Where the terms "pease pudding" and "pease pottage" are used, the lyrics of the rhyme are altered accordingly.
[edit] Lyrics
The lyrics to the rhyme are:
- Pease porridge hot,
- Pease porridge cold,
- Pease porridge in the pot,
- Nine days old;
- Some like it hot,
- Some like it cold,
- Some like it in the pot,
- Nine days old.
[edit] In popular culture
- In episode 5 of the Internet cartoon Salad Fingers, Salad Fingers recites the Pease Pudding rhyme at a picnic.
- The 1959 Billy Wilder film Some Like It Hot derives its title from this rhyme, and the 1985 hit song "Some Like It Hot" by the band Power Station was named after the movie.
- In the 1966 Blake Edwards World War II comedy What Did You Do in the War, Daddy?, Major Pott (Harry Morgan) includes the last lines of the rhyme in his rantings after he is driven mad from getting lost in a maze of catacombs under the Sicilian village.

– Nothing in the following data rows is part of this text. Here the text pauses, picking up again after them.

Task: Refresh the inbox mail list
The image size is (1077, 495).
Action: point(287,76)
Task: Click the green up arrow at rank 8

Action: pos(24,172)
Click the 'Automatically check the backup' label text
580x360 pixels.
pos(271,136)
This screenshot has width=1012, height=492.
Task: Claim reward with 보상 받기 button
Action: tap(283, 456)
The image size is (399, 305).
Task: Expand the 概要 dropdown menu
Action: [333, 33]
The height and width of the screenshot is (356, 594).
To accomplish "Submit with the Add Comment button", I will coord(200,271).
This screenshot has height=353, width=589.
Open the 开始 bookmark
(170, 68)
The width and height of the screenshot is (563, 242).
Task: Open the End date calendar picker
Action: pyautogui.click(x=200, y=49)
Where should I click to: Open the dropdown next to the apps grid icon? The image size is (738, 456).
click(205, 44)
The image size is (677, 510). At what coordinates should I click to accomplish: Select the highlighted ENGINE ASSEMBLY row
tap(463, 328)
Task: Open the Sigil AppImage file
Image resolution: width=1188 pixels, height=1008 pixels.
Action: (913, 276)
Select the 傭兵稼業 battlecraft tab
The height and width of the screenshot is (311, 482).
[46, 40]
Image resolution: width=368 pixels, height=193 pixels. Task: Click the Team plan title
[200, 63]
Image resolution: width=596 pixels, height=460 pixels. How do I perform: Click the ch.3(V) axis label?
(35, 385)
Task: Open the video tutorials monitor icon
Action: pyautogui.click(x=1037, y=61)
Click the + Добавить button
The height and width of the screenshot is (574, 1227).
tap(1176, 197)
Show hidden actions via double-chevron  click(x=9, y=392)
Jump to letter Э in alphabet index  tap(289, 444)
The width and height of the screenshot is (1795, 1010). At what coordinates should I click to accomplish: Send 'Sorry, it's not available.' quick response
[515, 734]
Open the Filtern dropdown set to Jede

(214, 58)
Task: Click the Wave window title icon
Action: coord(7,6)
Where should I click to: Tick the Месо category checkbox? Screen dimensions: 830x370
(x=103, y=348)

- In the Little House books, Laura muses that she likes pease porridge hot and cold, but in her house it never lasts as long as nine days.
- The song Pease Porridge from De La Soul's 1991 album De La Soul Is Dead contains a sample of the rhyme, taken from Pease Porridge by Rhyme & Rhythm.
- The song Licorice by Madlib ends with a brief sample of the rhyme.